Так я оказался в 196-ой стрелковой дивизии, которая формировалась в местечке Соль-Илецк на границе с Казахстаном.
В дивизии было много казахов, не все они говорили и понимали по-русски, что вовсе не было преградой для дружбы. Да и не велось пустых разговоров. Не до них было. Через некоторое время кое-кто из казахов уже смешно лопотал по-русски, кто-то что-то начинал понимать. Солдаты только и говорили о том, чтобы скорее разгромить врага и вернуться к мирной жизни!
Пришлось специально изготовлять в артмастерской кипятильники, так как казахи очень любили чай.
После формирования дивизия была переброшена под Сталинград, где вошла сначала в 7-ю резервную армию, преобразованную затем в 62-ю. Позднее она стала 8-й Гвардейской.
Десятого июля того же 1942 года наша дивизия была переброшена за Дон, где заняла оборону. С запада, со стороны Донбасса, надвигалась одна из сильнейших в гитлеровском вермахте 6-я армия Паулюса, прошедшая победно по Европе, имевшая богатый боевой опыт.

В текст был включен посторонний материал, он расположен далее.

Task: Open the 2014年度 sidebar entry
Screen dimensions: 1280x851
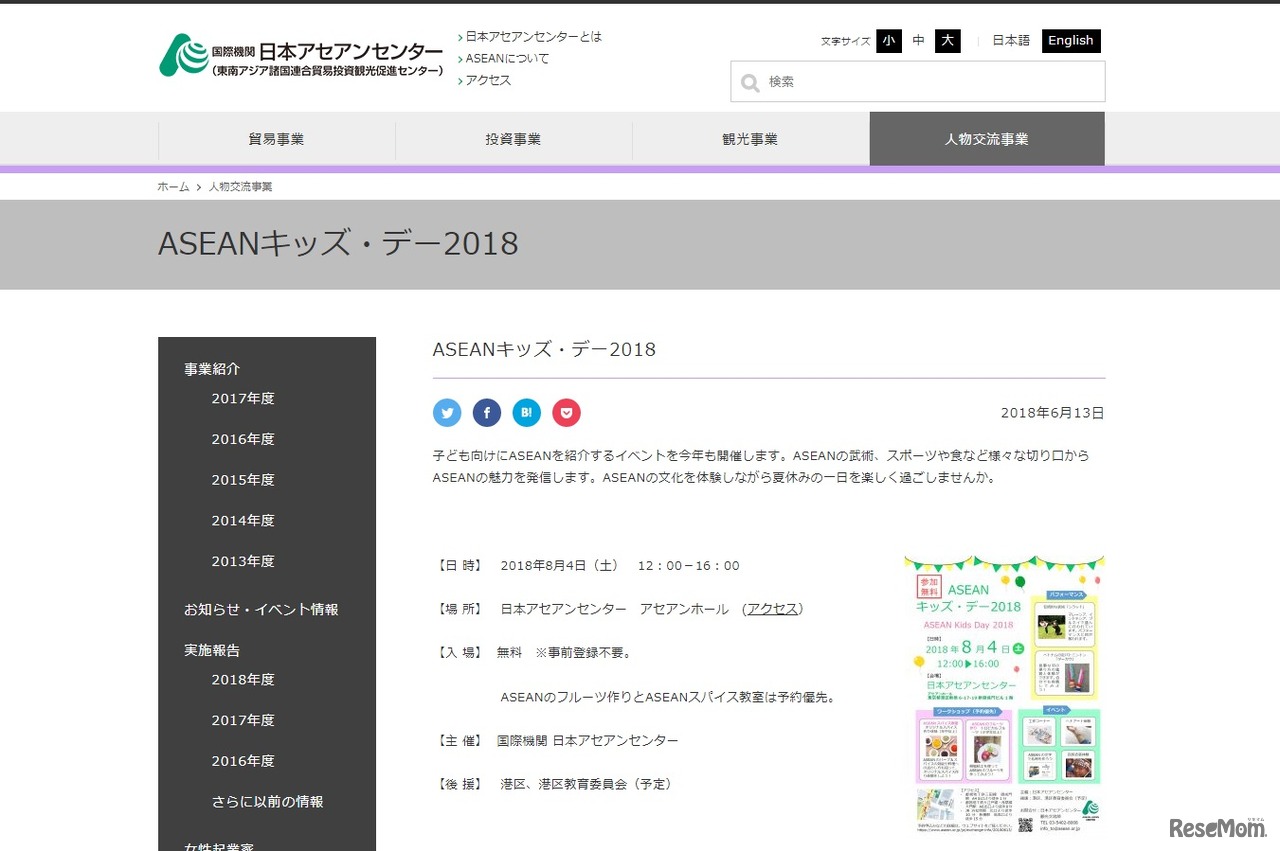Action: (x=243, y=520)
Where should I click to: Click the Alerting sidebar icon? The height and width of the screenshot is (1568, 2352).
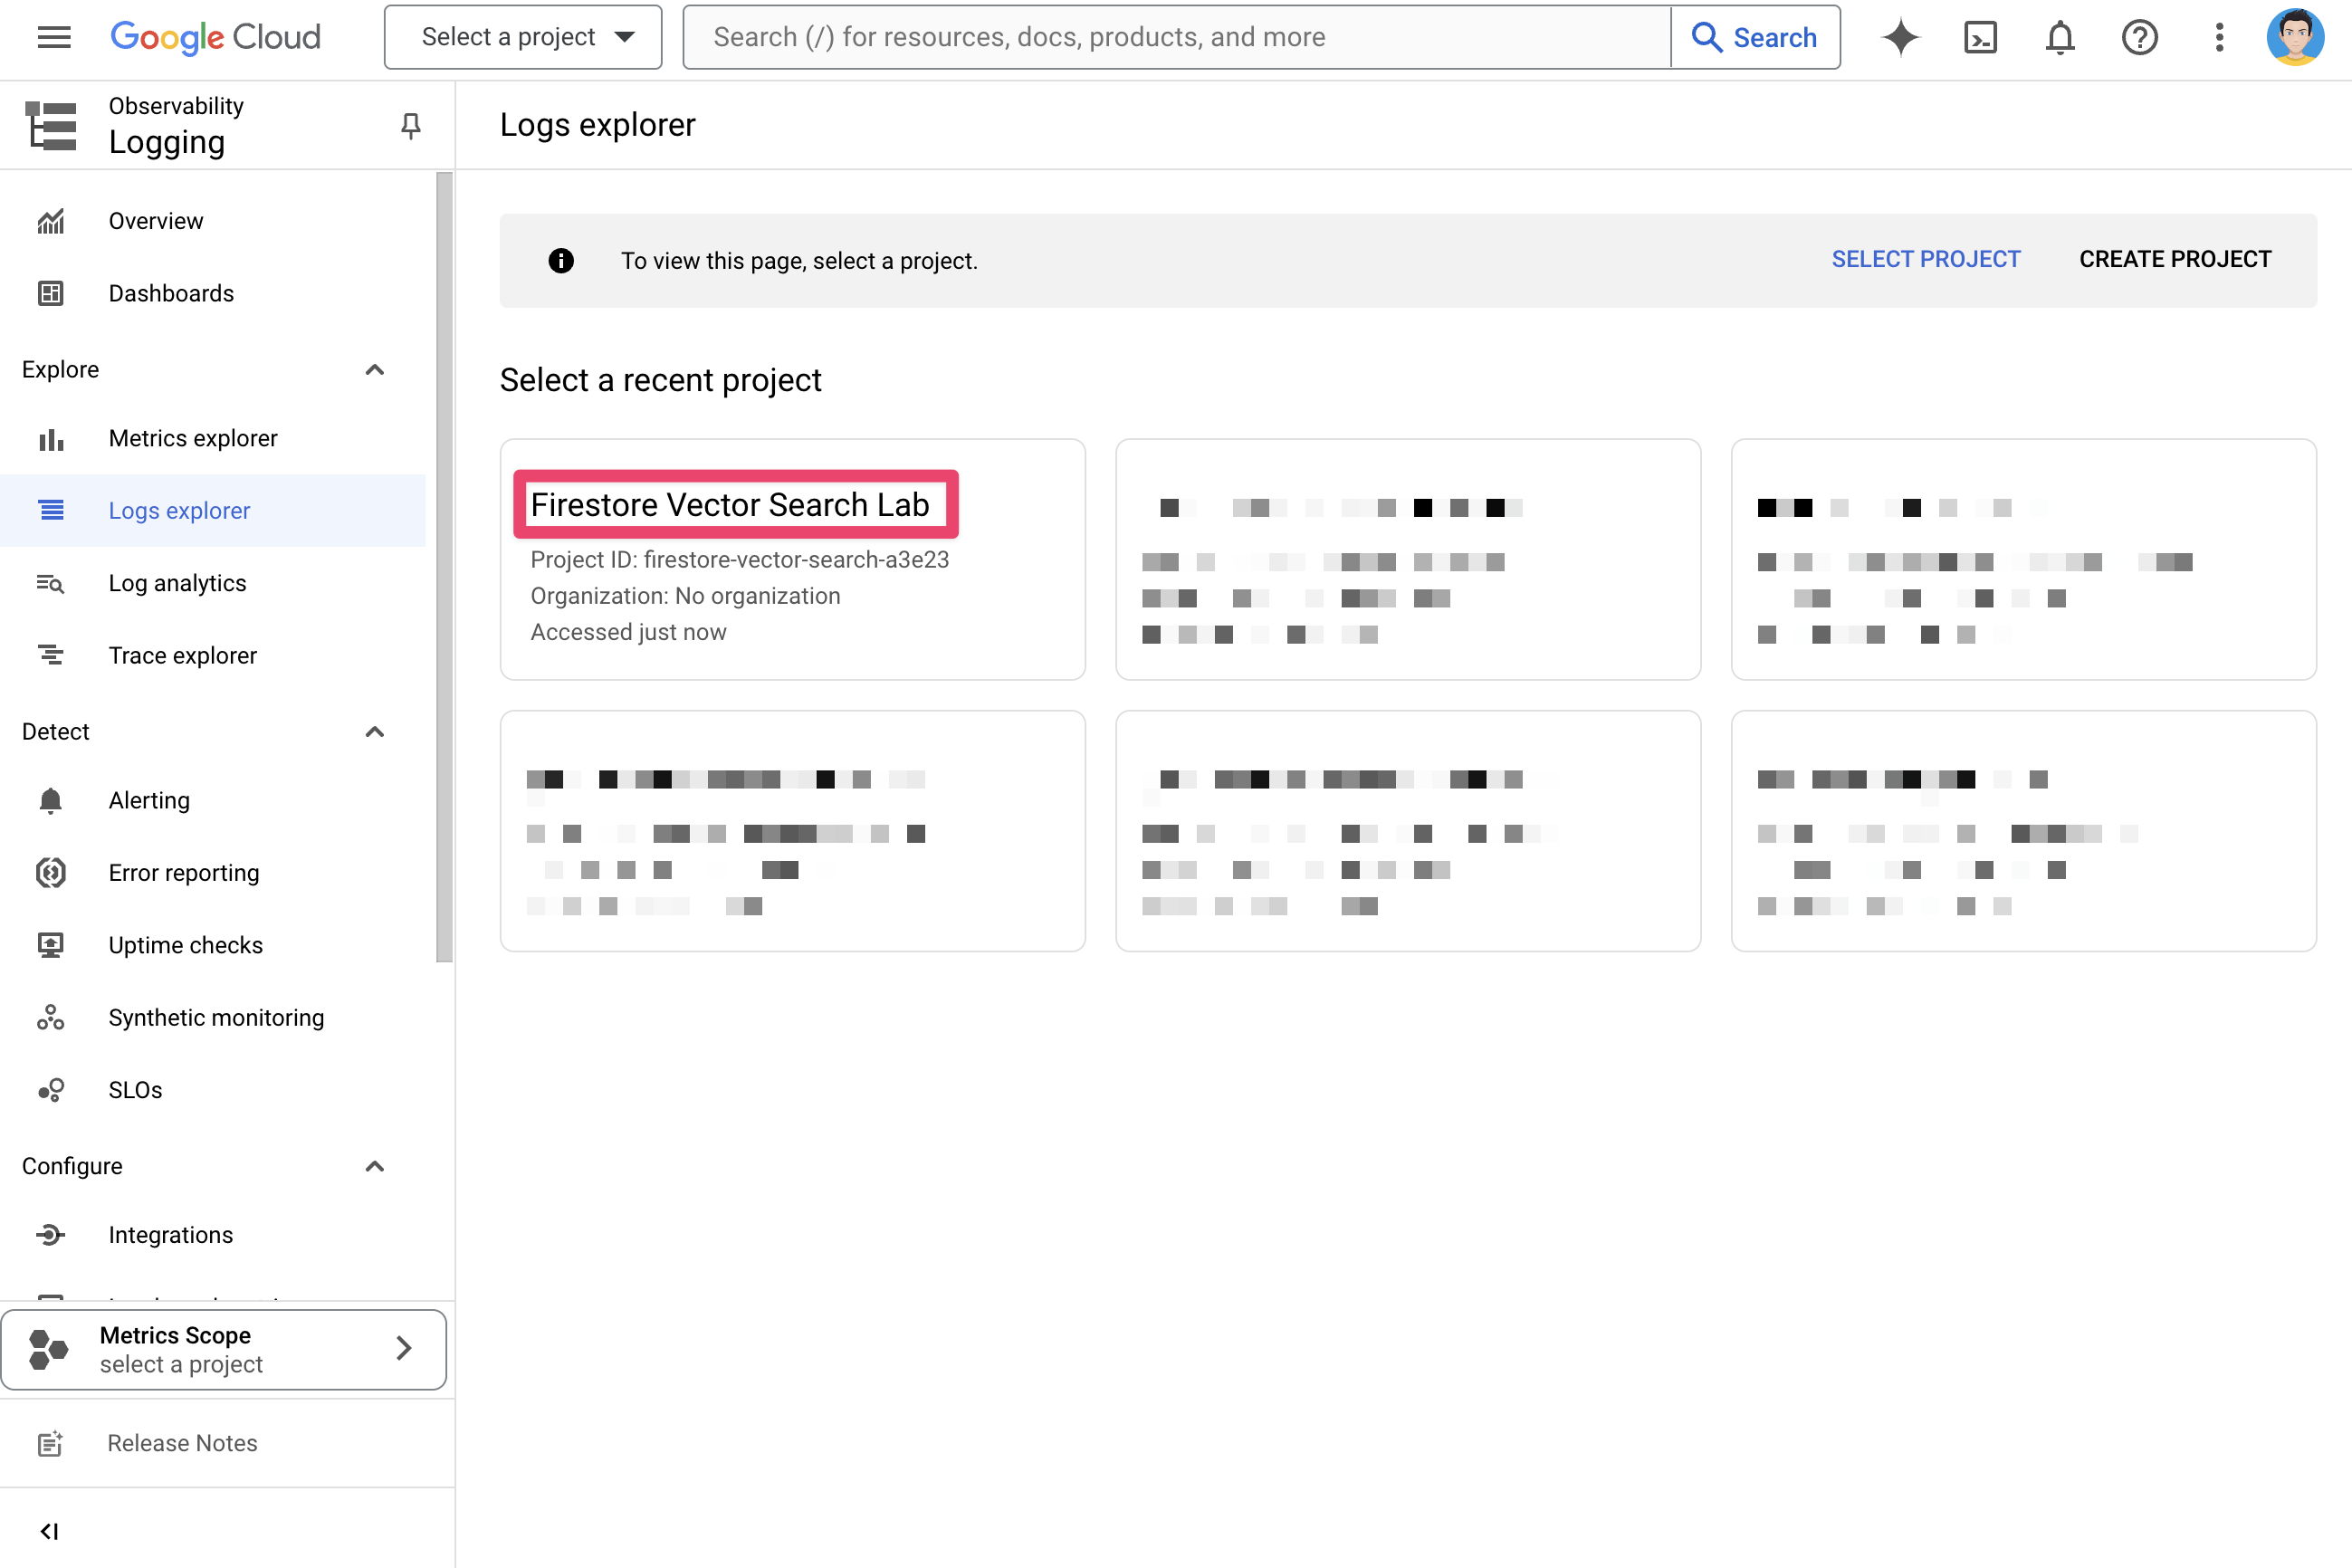49,799
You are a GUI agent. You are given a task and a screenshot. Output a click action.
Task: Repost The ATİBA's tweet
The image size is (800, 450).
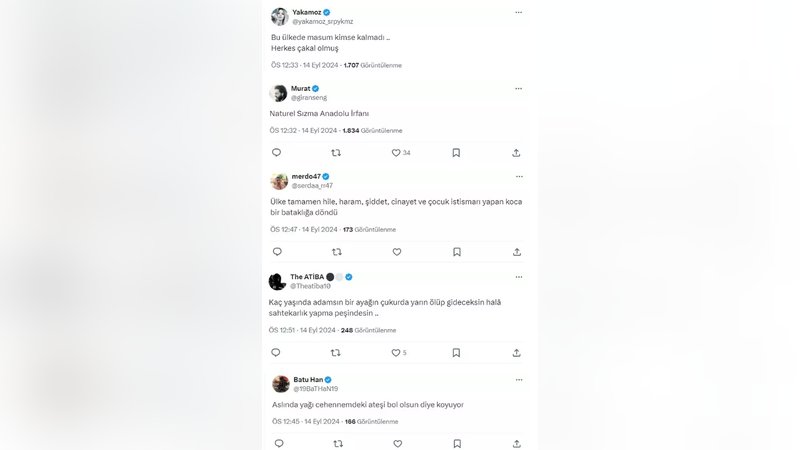(336, 352)
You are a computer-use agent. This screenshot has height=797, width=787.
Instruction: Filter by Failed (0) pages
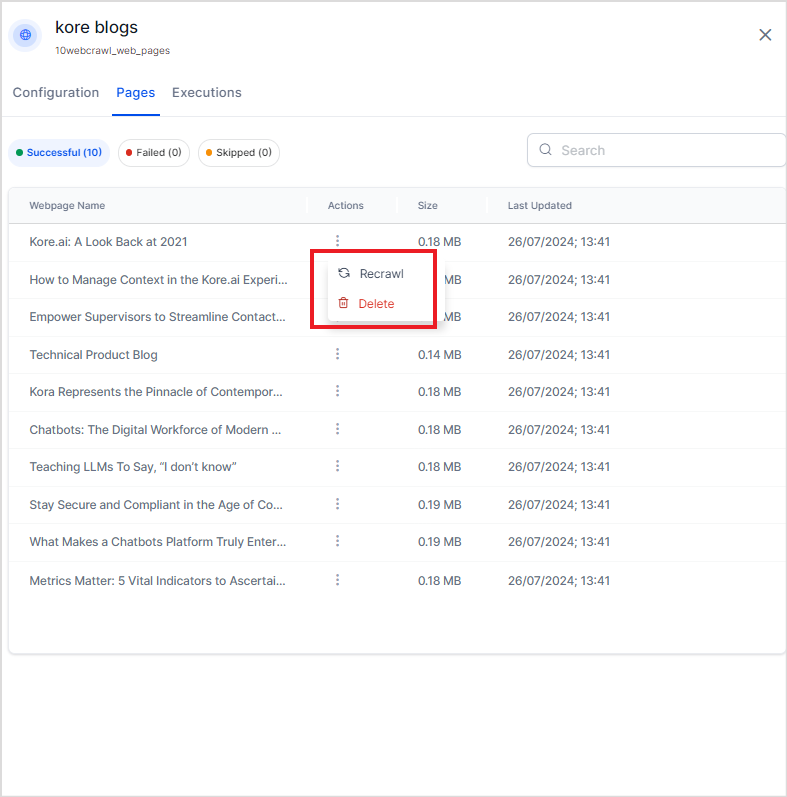tap(153, 153)
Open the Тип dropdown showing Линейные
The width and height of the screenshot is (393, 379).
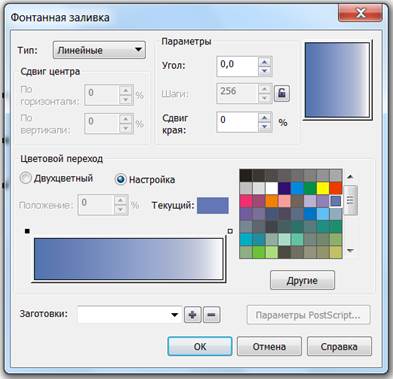pyautogui.click(x=99, y=50)
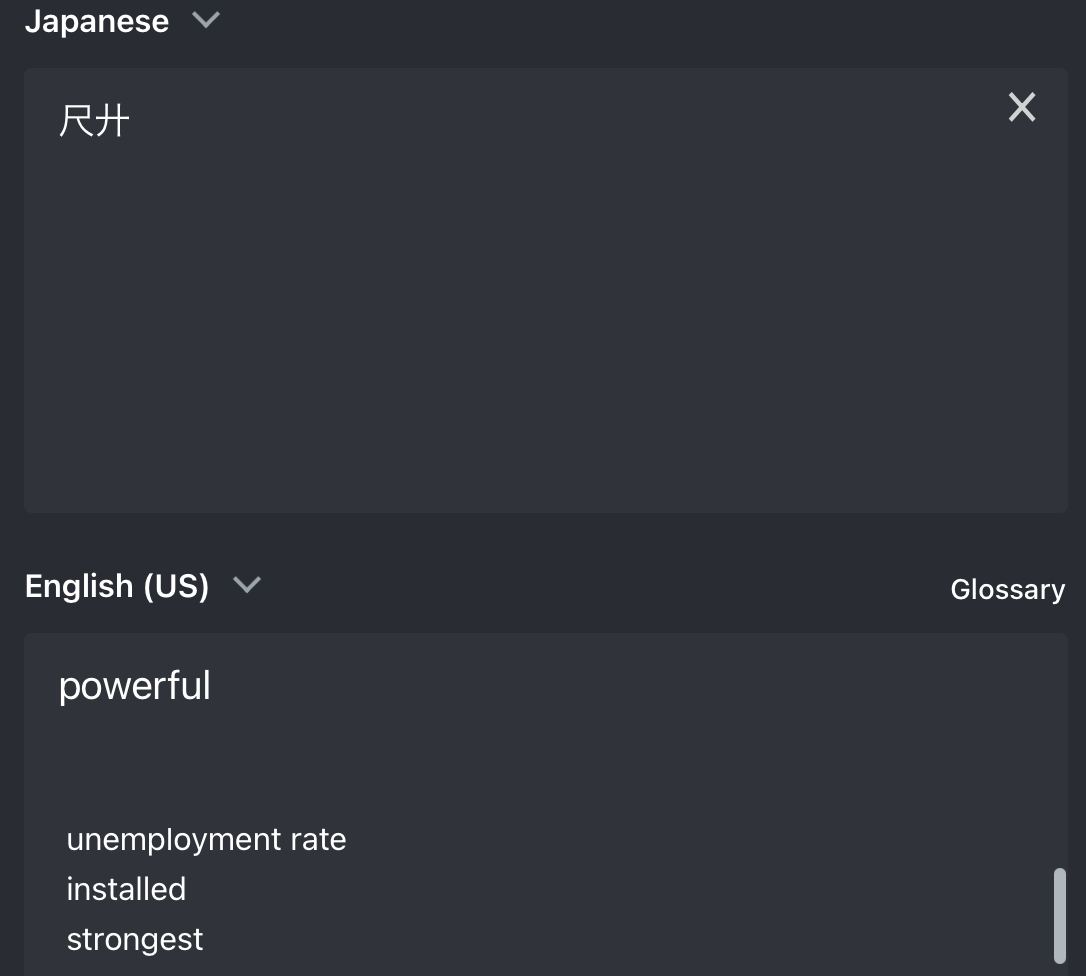
Task: Click blank space right of 'powerful' output
Action: point(600,686)
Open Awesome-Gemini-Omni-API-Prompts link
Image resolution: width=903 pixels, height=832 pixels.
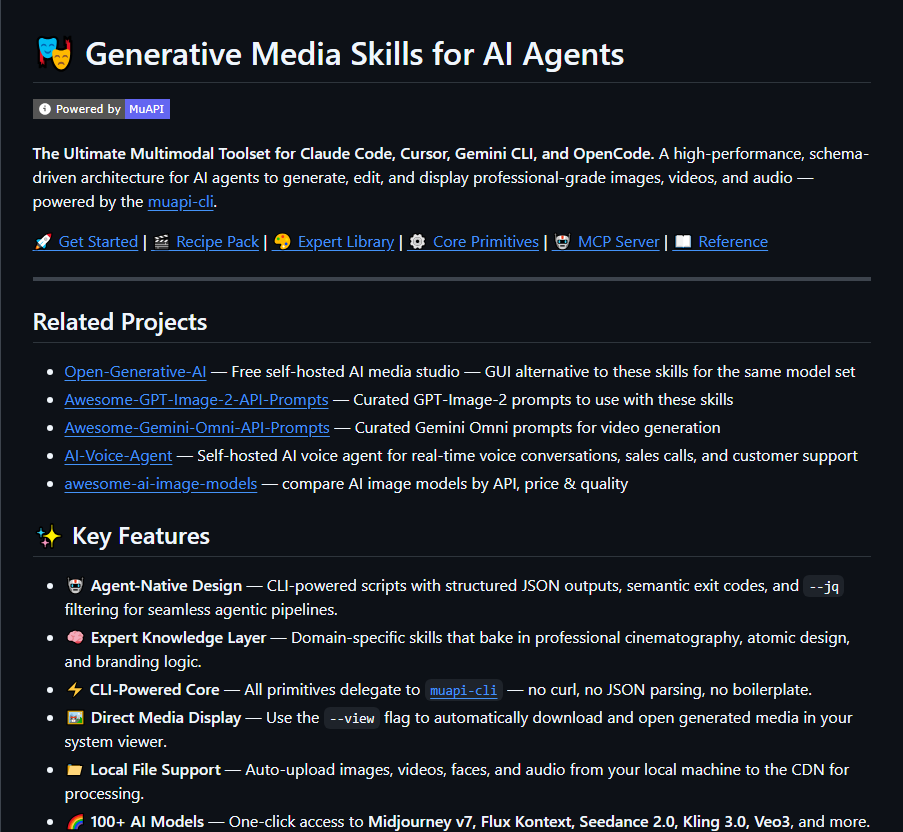click(197, 428)
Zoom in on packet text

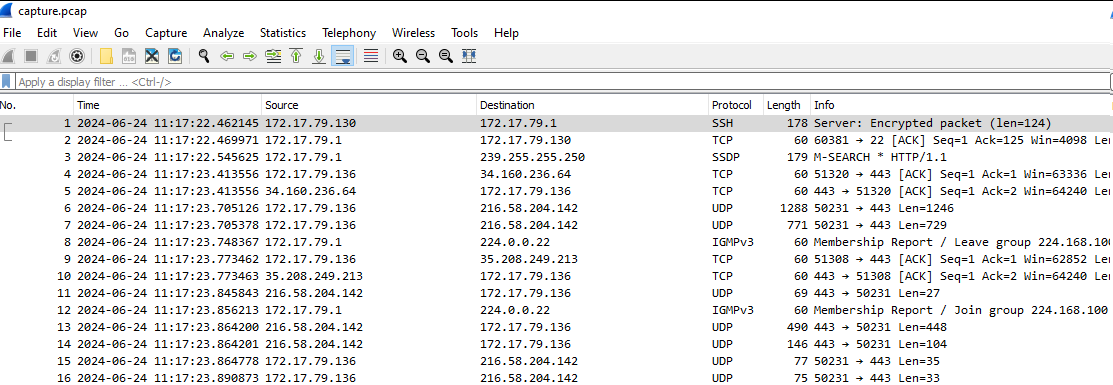pos(400,56)
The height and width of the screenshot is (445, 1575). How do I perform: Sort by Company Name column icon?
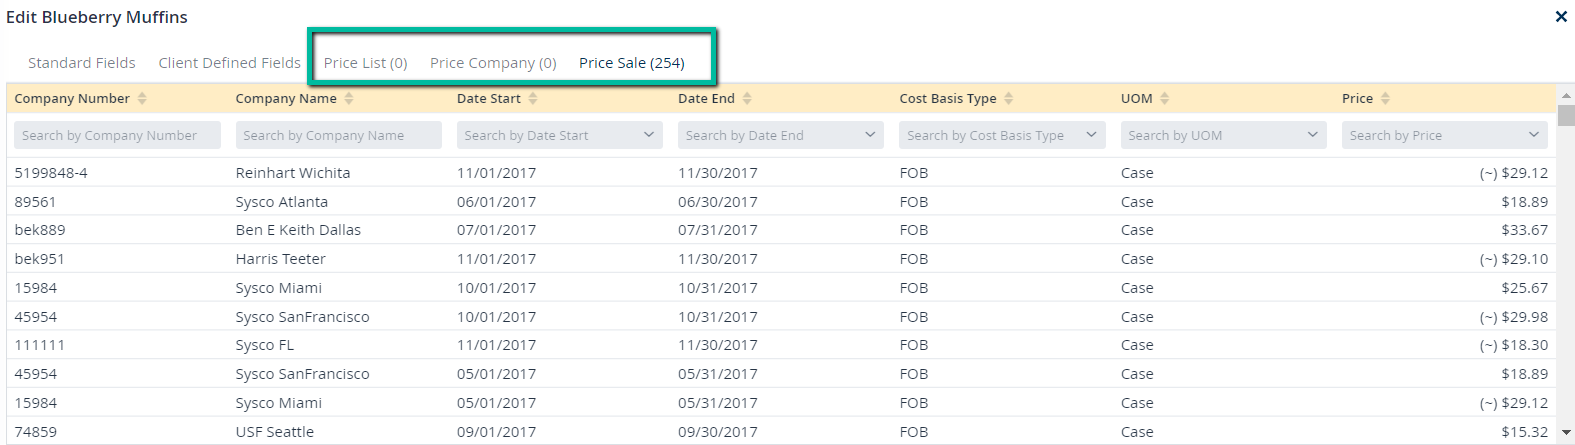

В ней было более четверти миллиона солдат. После того, как она встретила упорное сопротивление с нашей стороны, к ней присоединилась 4-я танковая армия. Вместе с 6-й армией Паулюса к Дону шли румынская, итальянская, венгерская армии. Немецкие солдаты передвигались на машинах, мотоциклах, а у итальянцев были даже ослы! У венгров – конница.
Наша армия и дивизия боевого опыта не имели, приобретали его уже на поле боя.
В начале боёв немцы превосходили нас численностью в полтора раза – это, примерно, сто шестьдесят тысяч человек, в танках – в два, а в самолётах – в четыре раза.
Бои уже развернулись в Донской степи. Совершенно голая, слегка всхолмленная, выжженная зноем равнина, перерезанная реками Чир и Лиска. Вдоль речек и по балкам расположены хутора, в которых росли сады.
В балках росли кустарники, но от их некогда бывшей изумрудной, кучерявой шапки остались блёклые или уже высохшие, свёрнутые листики, почти серые, которые в руках рассыпались в порошок. Они опадали слёзками на землю. За такими кустами не очень-то замаскируешься.
Днём нас мучили зной и жажда: воды было мало. Подвоз боеприпасов, пищи и воды был крайне затруднён, так как всё время в воздухе господствовала немецкая авиация, а укрыться было трудно, почти невозможно.
С рассвета по двадцать пять – пятьдесят самолётов выстраивались в «карусель». С воем пикировали и бомбили, обстреливая всех и вся из пушек и пулемётов. В воздухе постоянно барражировали «рамы» – двухфюзеляжные самолёты-разведчики.
Наша армия оборонялась активно, предпринимала крупные контратаки, перераставшие в упорные встречные бои. Доходило дело и до рукопашных схваток. Силы были неравные, но всё же нам удалось сорвать план немцев – двадцать пятого июля с ходу захватить Сталинград. Не получилось у Гитлера блиц-крига!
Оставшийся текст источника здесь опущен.